### [TASK ITEM]
Once the line holding "1089x767 pixels." is found in the entries below, transcribe exactly every line up to and including the one holding "the red sort", but leave out the pictures.

### [RECORDS FOR THIS EXERCISE]
>>>

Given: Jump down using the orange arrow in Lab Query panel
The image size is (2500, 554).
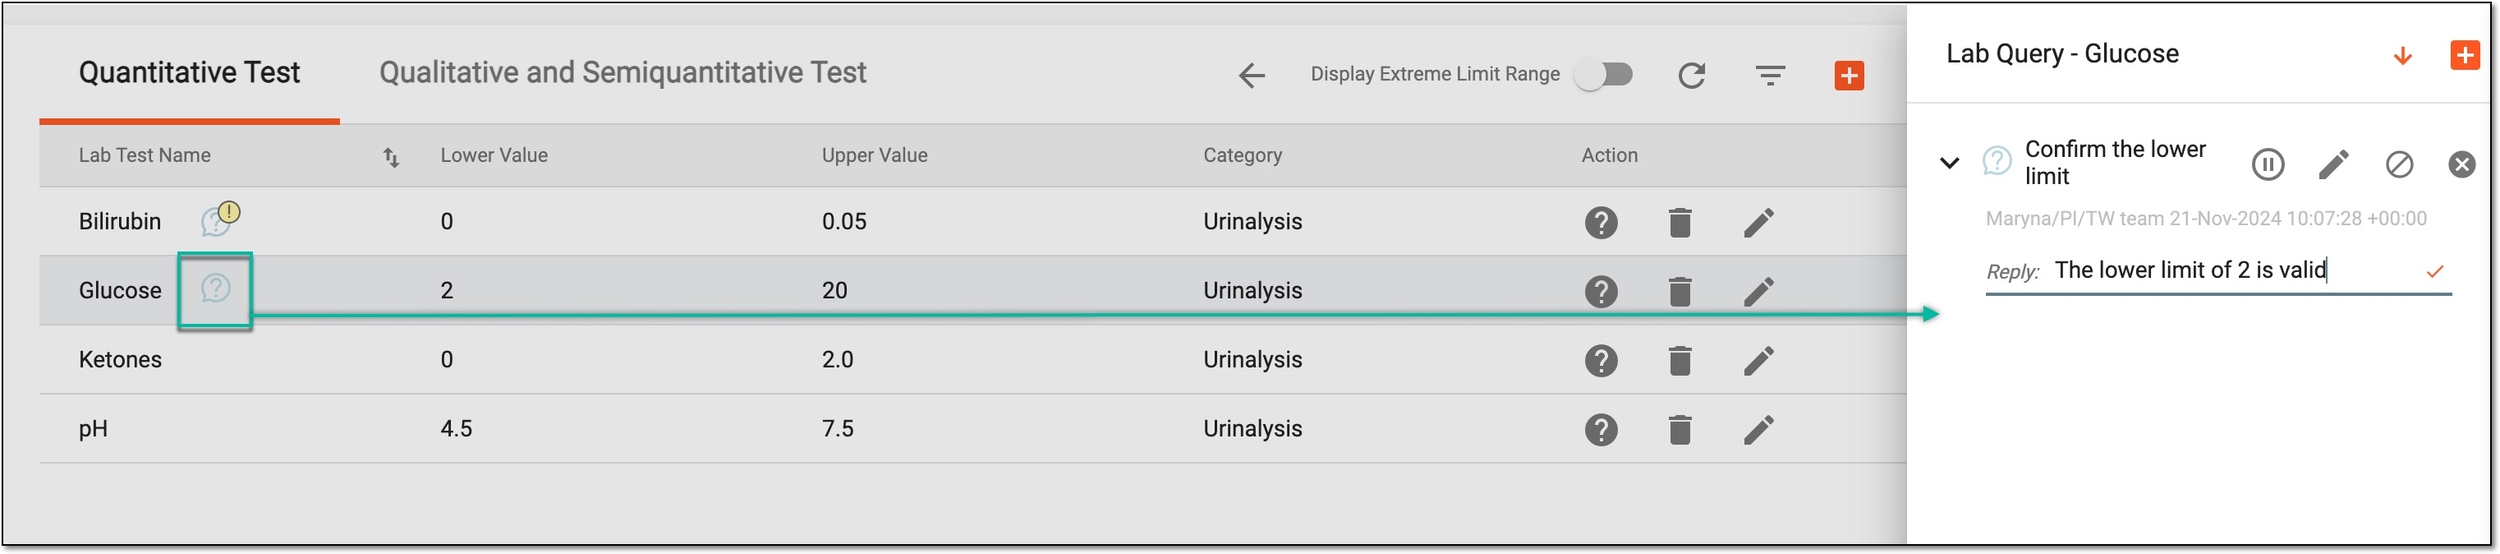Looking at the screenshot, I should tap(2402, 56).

<<<
>>>

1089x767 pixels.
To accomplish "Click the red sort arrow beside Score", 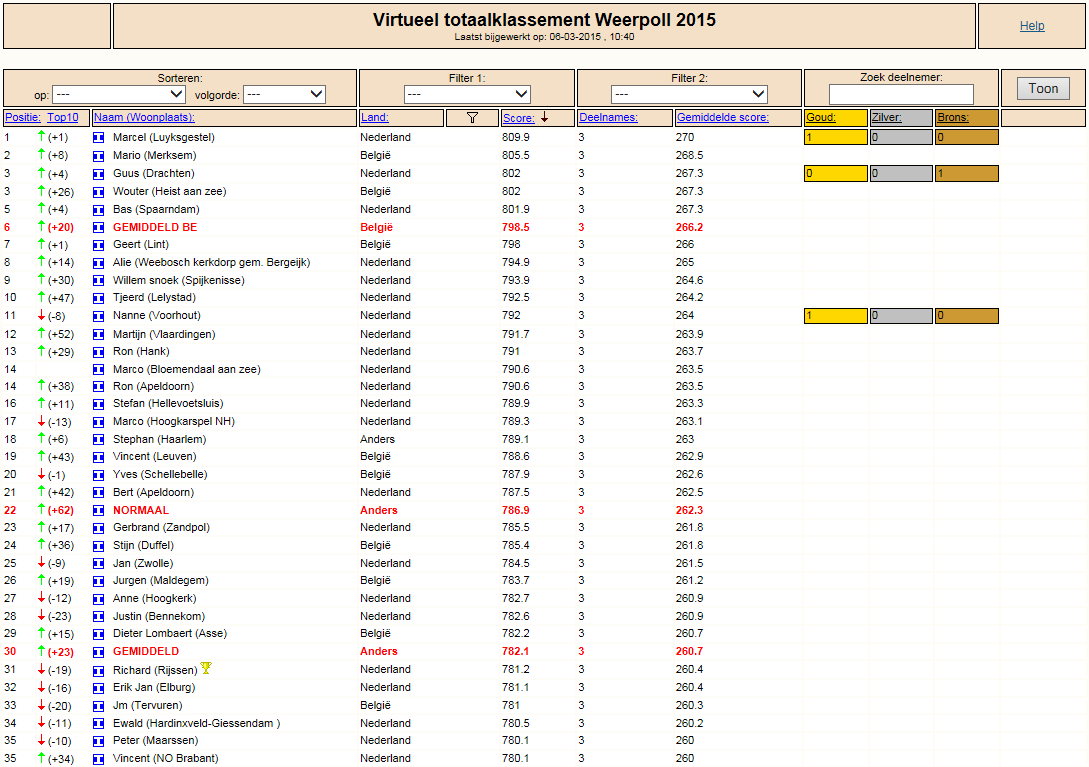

<<<

### [REPLY TO THE TASK]
1089x767 pixels.
To accomplish "Click the red sort arrow beside Score", 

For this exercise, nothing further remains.